- _Passage to read_
──────────

At age 79, Patti Anouchi has a new career: mentor to soon-to-be released Jewish inmates.
Actually, Anouchi is a volunteer, but she’s taking this work as seriously as she did her former career as counselor to domestic violence victims.
“Everyone deserves a second chance,” Anouchi said. “That’s what you have to figure, how can you assist [an inmate] in coming to a second chance and gaining a second chance.”
Anouchi is part of a new program developed by the Aleph Institute to pair mentors with Jewish inmates at the Allegheny County Jail who are about to be released.
The program, which was formally set up last October, is just now going into effect. Seven volunteers have been trained for a Jewish inmate population of 12. However, that number frequently changes.
The initial problem, according to Rabbi Moishe Mayir Vogel, executive director of the North East Region of Aleph, is that all but one of the Jewish inmates at ACJ, as of this writing, are men, while five of the seven mentors are women.
“We don’t have enough men,” Vogel said. “We’re desperate for more men.”
Aleph Institute is a national organization that provides religious and humanitarian resources for Jews incarcerated in county, state and federal penitentiaries, and their families.
The mentor program is a response to Act 122-SB-100, which Gov. Tom Corbett signed into law last December. The new law, along with other things, permits inmates to be released close to their homes.

──────────

- _Data extracts_
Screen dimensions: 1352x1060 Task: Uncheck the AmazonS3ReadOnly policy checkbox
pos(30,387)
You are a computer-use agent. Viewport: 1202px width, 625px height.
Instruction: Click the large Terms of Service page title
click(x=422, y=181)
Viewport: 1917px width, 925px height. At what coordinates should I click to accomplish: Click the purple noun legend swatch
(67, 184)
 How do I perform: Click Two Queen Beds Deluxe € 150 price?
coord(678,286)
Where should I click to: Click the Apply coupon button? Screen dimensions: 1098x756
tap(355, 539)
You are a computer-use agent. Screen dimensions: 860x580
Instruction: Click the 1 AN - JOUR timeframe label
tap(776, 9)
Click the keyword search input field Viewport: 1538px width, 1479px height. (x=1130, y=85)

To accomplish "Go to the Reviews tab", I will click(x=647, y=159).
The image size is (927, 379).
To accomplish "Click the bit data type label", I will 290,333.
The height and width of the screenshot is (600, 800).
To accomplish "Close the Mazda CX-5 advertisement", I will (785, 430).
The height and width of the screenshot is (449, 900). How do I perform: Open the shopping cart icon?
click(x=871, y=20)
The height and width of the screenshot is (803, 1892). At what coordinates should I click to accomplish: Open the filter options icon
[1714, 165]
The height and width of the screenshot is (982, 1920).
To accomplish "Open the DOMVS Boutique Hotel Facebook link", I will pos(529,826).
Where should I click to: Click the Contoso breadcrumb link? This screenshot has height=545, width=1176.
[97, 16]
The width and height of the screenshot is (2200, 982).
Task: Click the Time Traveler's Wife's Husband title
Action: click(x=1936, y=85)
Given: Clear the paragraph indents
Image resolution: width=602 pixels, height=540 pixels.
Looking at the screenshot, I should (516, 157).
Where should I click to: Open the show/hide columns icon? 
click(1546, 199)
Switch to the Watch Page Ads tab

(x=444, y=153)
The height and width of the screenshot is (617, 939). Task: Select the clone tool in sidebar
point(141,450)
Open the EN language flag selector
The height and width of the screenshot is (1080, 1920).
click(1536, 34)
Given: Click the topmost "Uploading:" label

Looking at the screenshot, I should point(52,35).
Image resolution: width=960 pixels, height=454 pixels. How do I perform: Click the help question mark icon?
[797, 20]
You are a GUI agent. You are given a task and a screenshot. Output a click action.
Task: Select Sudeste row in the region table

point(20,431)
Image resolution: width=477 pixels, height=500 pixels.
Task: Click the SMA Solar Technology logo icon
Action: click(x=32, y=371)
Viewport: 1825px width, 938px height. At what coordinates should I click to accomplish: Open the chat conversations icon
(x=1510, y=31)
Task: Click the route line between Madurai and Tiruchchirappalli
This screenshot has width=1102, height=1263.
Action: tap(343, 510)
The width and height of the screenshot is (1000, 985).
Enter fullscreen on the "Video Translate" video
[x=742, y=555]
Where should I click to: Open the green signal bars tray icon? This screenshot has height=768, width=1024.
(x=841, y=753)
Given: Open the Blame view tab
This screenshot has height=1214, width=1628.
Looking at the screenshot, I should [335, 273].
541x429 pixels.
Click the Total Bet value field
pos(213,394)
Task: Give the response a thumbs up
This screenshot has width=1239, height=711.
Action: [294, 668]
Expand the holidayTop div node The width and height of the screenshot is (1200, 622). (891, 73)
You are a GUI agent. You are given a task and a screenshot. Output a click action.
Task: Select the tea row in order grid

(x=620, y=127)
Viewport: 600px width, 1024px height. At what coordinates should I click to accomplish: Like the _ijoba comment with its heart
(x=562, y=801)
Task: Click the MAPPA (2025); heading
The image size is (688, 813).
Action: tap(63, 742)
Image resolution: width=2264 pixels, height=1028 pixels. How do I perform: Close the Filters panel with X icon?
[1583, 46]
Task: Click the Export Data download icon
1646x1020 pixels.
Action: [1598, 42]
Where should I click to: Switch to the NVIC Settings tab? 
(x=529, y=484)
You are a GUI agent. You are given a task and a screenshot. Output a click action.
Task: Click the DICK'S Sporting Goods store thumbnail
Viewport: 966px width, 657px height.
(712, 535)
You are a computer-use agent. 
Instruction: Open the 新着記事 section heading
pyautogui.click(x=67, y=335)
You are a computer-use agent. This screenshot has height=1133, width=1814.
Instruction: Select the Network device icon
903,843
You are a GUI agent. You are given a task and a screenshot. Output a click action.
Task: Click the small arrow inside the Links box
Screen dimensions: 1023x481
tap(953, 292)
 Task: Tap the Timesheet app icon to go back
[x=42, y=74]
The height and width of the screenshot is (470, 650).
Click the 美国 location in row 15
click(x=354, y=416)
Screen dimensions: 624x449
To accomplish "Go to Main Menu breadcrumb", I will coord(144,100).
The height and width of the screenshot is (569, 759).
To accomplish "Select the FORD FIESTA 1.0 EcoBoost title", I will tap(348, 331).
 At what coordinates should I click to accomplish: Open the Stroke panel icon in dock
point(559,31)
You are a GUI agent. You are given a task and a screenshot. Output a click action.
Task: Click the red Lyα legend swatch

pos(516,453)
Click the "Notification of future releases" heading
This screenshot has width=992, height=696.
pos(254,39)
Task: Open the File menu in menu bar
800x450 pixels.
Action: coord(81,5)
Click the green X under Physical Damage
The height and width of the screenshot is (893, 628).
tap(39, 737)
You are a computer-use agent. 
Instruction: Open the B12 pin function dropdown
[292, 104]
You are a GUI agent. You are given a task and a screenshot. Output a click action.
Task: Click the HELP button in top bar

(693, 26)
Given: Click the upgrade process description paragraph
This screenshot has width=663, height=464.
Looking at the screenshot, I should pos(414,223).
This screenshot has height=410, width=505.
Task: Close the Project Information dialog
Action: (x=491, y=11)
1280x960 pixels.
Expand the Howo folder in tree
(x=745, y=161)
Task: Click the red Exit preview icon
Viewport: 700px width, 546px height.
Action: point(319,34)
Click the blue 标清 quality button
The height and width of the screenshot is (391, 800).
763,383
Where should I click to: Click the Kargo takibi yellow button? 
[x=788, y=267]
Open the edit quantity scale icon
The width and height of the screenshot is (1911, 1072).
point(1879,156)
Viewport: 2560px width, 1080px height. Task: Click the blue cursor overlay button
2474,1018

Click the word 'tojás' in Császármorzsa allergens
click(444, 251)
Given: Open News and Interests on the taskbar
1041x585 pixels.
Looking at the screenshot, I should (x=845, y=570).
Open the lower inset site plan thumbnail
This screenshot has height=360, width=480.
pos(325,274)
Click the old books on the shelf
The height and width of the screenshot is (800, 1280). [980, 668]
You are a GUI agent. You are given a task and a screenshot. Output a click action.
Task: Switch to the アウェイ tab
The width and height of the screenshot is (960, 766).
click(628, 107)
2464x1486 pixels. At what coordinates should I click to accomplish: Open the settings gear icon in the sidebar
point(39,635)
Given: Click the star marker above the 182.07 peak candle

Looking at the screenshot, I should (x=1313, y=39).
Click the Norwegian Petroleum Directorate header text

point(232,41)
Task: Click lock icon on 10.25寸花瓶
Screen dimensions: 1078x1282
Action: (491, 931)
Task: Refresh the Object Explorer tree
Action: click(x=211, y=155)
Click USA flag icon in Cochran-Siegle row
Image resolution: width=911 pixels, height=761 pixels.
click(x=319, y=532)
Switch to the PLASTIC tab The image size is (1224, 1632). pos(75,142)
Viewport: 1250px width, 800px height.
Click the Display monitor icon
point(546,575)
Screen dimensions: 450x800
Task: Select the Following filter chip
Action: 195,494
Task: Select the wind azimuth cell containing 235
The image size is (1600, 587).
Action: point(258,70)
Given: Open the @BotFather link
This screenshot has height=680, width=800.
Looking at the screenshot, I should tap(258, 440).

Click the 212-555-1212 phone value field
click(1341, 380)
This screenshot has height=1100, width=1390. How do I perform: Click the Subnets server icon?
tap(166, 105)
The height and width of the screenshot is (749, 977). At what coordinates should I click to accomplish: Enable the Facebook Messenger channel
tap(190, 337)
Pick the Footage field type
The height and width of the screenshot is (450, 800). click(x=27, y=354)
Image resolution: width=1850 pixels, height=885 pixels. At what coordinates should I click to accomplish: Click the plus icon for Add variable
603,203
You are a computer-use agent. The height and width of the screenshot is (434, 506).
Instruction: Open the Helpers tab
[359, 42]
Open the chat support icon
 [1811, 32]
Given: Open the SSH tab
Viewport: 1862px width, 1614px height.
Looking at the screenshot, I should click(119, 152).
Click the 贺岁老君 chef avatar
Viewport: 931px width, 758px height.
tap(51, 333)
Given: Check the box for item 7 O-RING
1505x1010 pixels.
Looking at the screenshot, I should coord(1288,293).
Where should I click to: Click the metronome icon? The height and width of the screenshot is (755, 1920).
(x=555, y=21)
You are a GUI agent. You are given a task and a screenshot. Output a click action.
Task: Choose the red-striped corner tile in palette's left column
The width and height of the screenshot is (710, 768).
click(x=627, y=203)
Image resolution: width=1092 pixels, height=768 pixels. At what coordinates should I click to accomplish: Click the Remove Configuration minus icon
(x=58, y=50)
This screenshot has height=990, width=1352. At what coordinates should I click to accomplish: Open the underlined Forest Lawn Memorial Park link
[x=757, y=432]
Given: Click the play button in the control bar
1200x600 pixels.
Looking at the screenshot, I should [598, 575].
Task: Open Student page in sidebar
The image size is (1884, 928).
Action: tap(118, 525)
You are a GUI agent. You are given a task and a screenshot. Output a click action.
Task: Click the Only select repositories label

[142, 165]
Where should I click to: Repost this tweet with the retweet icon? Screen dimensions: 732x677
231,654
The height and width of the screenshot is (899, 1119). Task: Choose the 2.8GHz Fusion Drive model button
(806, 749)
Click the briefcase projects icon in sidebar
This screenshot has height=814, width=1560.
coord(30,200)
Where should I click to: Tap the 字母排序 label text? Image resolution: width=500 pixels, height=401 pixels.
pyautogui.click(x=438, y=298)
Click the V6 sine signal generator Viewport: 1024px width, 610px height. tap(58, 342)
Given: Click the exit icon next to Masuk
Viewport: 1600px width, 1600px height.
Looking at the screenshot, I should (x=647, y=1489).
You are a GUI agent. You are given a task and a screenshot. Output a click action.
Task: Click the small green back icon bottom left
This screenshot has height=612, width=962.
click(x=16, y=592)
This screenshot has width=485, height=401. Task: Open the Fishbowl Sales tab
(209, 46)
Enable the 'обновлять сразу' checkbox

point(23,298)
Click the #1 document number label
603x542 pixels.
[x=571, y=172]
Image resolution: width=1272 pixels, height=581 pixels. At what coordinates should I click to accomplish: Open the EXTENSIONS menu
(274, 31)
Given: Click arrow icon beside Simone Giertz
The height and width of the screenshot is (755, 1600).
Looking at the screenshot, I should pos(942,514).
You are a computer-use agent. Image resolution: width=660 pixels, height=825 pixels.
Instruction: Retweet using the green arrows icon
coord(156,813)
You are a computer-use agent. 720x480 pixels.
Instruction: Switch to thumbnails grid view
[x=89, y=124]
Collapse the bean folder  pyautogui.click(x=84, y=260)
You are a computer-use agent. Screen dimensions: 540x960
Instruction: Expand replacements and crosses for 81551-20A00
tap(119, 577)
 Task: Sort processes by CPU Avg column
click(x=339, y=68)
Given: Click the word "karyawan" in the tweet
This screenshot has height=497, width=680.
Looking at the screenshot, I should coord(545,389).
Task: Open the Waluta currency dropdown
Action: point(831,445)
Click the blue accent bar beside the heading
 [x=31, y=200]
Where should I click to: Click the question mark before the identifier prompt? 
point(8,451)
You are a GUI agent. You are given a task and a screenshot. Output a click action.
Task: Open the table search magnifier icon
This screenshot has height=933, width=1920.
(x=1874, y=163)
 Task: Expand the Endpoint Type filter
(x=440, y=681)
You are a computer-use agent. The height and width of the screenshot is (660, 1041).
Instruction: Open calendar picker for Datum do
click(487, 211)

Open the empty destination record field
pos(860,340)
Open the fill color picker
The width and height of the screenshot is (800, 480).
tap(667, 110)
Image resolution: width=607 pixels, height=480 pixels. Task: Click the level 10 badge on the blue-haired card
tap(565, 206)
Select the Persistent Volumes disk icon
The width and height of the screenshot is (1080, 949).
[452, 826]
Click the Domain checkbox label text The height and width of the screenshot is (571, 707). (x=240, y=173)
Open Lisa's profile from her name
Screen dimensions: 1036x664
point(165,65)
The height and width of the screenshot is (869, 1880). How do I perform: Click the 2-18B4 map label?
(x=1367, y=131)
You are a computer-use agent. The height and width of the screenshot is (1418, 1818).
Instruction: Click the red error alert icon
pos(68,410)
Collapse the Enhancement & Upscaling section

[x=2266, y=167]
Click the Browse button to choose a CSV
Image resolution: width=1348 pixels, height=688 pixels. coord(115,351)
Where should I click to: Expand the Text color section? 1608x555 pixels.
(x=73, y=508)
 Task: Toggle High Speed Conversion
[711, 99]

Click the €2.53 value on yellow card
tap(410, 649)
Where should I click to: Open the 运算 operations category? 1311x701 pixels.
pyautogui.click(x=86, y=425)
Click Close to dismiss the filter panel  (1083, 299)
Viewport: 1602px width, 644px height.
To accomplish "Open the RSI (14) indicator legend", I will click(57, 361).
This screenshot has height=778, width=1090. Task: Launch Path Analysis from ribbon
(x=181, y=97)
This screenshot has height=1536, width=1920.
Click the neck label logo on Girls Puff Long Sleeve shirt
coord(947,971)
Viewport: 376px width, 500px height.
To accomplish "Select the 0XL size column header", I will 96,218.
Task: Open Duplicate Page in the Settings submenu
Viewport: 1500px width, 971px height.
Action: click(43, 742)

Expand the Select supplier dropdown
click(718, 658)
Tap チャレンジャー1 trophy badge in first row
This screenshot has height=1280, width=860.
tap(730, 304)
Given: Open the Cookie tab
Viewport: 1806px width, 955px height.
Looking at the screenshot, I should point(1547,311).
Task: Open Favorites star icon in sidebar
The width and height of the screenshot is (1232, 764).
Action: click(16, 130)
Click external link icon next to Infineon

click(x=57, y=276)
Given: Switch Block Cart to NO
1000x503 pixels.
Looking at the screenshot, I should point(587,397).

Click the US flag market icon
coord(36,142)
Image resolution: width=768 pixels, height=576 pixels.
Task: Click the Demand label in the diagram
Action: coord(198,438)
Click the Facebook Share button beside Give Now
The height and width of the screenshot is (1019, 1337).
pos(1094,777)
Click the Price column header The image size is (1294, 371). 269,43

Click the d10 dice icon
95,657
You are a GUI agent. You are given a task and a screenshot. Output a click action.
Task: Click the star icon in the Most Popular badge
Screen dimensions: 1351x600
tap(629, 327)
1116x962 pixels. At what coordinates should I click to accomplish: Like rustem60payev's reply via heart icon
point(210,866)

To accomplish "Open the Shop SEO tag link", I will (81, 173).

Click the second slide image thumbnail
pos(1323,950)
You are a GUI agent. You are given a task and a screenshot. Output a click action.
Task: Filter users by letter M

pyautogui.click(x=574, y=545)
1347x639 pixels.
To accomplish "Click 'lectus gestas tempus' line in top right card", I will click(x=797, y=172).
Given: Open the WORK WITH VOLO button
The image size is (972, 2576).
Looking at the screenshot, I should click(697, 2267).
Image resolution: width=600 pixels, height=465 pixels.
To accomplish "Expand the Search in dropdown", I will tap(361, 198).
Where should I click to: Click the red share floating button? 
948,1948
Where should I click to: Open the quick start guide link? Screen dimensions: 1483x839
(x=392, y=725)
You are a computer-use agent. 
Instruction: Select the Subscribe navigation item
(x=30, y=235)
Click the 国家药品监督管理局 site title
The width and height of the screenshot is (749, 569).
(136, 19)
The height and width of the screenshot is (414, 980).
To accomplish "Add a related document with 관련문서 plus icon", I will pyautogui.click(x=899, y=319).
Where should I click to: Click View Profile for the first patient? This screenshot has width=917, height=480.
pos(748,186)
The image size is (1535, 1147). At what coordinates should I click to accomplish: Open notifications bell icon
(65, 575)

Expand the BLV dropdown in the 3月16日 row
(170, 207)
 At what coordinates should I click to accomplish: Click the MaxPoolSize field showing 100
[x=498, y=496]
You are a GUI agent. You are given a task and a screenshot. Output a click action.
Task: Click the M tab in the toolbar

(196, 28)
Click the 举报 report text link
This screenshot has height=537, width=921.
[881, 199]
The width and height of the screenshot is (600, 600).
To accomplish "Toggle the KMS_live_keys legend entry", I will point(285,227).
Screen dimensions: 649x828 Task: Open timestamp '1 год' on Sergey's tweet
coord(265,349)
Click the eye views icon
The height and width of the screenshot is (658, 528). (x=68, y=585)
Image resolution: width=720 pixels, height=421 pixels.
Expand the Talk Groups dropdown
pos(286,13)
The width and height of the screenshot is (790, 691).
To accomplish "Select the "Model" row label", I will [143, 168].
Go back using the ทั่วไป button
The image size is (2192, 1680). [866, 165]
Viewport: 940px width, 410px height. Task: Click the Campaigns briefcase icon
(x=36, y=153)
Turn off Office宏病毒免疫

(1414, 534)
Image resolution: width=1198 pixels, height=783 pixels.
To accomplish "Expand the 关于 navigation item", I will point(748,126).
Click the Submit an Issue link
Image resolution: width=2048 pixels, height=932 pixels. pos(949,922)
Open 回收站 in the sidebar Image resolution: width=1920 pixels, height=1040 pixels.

──────────

- _List of tasks_
a) Reproduce the part of the article on the Aleph Institute mentor program between "Anouchi is part" and "mentors are women.", inclusive.
b) In the article on the Aleph Institute mentor program, how many volunteers have been trained as mentors?
c) Carry on the article about the Aleph Institute mentor program from its last sentence.

- _Task results_
a)
Anouchi is part of a new program developed by the Aleph Institute to pair mentors with Jewish inmates at the Allegheny County Jail who are about to be released.
The program, which was formally set up last October, is just now going into effect. Seven volunteers have been trained for a Jewish inmate population of 12. However, that number frequently changes.
The initial problem, according to Rabbi Moishe Mayir Vogel, executive director of the North East Region of Aleph, is that all but one of the Jewish inmates at ACJ, as of this writing, are men, while five of the seven mentors are women.

b) Seven volunteers have been trained.

c)
Vogel sees that change as an opportunity to help Jewish inmates transitioning out of the prison system, hence the mentoring program.
“That’s so much wiser, and statistics show it’s so much more effective,” Vogel, who has spent 23 years in corrections work, said of the change in law.
Inmates can lean on their mentors. “So before they fall, before they turn to their old friends, there’s someone who can help them.
“They’re listening to their mentors, they’re offering sound advice, sound support of what they should be doing,” Vogel said. “They can’t be doctors overnight, but they can get jobs in certain areas.”
According to Anouchi, Vogel approached her about volunteering following a recent conversation the two had. At some point she mentioned her 27 years as a counselor at the Women’s Center and Shelter of Greater Pittsburgh.
“He said, ‘Oy vey, do we need you!’ ” Anouchi recalled. “Somehow that resonated with me. At that time I thought, ‘OK, I’m OK with doing this kind of work.’ ”
A University of Pittsburgh graduate with a master’s degree in special education and rehabilitation, Anouchi has extensive experience working with people in need. She previously interned in the Alcoholic Clinic at St. Francis Hospital and at the Turtle Creek Mental Health/Mental Retardation Clinic before taking up her work at the women’s shelter.
Though most of her experience is with group counseling, she has worked individually as well.
“You play it by ear basically,” Anouchi said. “You see where the woman is, what she needs to tell you. First, you have to gain her trust, and then she can talk to you about what happened to her, why she’s there, and what can be done.”
Upon an inmate’s release, he or she will be asked to come to the Aleph Center for further counseling.
“Maybe she will need further education or training [to find a job]” Anouchi said. “It’s difficult for someone who has been in the criminal justice system to get a job for obvious reasons … so I think part of the [counseling process], for both of us, will be to seek out those opportunities. You can’t just walk into a store and get a job. It’s not going to work.”
More important, perhaps, than the job search, Anouchi will be her charge’s “safety net,” when her transition back into society gets rough.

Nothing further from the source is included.